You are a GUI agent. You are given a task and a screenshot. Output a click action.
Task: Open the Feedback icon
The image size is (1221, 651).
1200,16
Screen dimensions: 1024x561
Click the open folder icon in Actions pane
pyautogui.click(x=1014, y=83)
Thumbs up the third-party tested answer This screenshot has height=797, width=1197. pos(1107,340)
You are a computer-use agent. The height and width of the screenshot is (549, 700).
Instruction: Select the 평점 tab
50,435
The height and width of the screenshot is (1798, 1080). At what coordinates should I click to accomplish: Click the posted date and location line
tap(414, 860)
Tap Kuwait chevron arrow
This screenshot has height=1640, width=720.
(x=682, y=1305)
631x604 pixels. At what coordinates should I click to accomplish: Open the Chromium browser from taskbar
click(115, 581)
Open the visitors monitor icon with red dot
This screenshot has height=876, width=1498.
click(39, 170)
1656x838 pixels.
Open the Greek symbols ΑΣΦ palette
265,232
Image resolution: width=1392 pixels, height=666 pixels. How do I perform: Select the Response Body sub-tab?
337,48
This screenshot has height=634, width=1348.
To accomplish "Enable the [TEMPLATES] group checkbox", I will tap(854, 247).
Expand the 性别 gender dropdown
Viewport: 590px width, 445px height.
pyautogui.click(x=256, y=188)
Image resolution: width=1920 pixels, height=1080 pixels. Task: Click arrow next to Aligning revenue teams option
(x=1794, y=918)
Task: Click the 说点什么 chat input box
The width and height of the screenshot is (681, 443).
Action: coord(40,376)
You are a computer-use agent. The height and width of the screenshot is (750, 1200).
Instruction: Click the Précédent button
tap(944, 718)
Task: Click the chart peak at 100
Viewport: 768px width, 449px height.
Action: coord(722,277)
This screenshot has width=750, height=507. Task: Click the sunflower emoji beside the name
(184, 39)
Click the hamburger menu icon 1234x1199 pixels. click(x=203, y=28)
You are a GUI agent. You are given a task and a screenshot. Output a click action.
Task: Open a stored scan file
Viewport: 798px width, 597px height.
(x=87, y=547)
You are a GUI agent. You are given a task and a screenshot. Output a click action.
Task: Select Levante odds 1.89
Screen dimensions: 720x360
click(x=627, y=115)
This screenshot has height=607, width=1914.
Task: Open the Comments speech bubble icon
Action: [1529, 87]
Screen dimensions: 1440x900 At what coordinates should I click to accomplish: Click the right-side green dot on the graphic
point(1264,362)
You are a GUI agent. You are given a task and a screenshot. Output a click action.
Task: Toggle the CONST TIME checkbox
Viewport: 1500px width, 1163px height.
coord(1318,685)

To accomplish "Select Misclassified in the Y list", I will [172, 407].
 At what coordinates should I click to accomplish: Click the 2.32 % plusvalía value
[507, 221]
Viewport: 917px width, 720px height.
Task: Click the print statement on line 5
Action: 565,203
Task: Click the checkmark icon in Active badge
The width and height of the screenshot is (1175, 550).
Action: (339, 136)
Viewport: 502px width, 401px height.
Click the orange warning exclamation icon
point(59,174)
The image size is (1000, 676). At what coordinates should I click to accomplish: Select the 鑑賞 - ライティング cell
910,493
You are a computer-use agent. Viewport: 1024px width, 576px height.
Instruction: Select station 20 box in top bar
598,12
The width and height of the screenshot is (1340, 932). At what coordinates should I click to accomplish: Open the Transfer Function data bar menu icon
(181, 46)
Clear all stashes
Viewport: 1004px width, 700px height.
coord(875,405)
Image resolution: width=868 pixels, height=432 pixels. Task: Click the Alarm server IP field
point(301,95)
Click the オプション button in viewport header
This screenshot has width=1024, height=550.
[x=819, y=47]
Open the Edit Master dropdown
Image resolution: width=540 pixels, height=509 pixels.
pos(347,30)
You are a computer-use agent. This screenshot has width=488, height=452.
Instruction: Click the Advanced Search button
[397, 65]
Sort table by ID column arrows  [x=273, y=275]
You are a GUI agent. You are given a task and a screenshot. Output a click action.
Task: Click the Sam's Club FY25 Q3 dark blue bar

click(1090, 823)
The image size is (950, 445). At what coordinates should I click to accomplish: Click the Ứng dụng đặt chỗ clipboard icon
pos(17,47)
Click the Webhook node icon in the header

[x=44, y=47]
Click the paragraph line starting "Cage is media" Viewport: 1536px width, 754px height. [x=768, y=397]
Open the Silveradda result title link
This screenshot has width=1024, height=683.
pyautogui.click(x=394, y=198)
■ ■ ■
● **Exercise brief**
Looking at the data above, show all lines where the word "computer" occurs.

● **Solved problem**
You are a computer-use agent. The height and width of the screenshot is (549, 700).
You are a computer-use agent. The height and width of the screenshot is (750, 1200).
You are a computer-use agent. Viewport: 1024px width, 576px height.
You are a computer-use agent. This screenshot has width=488, height=452.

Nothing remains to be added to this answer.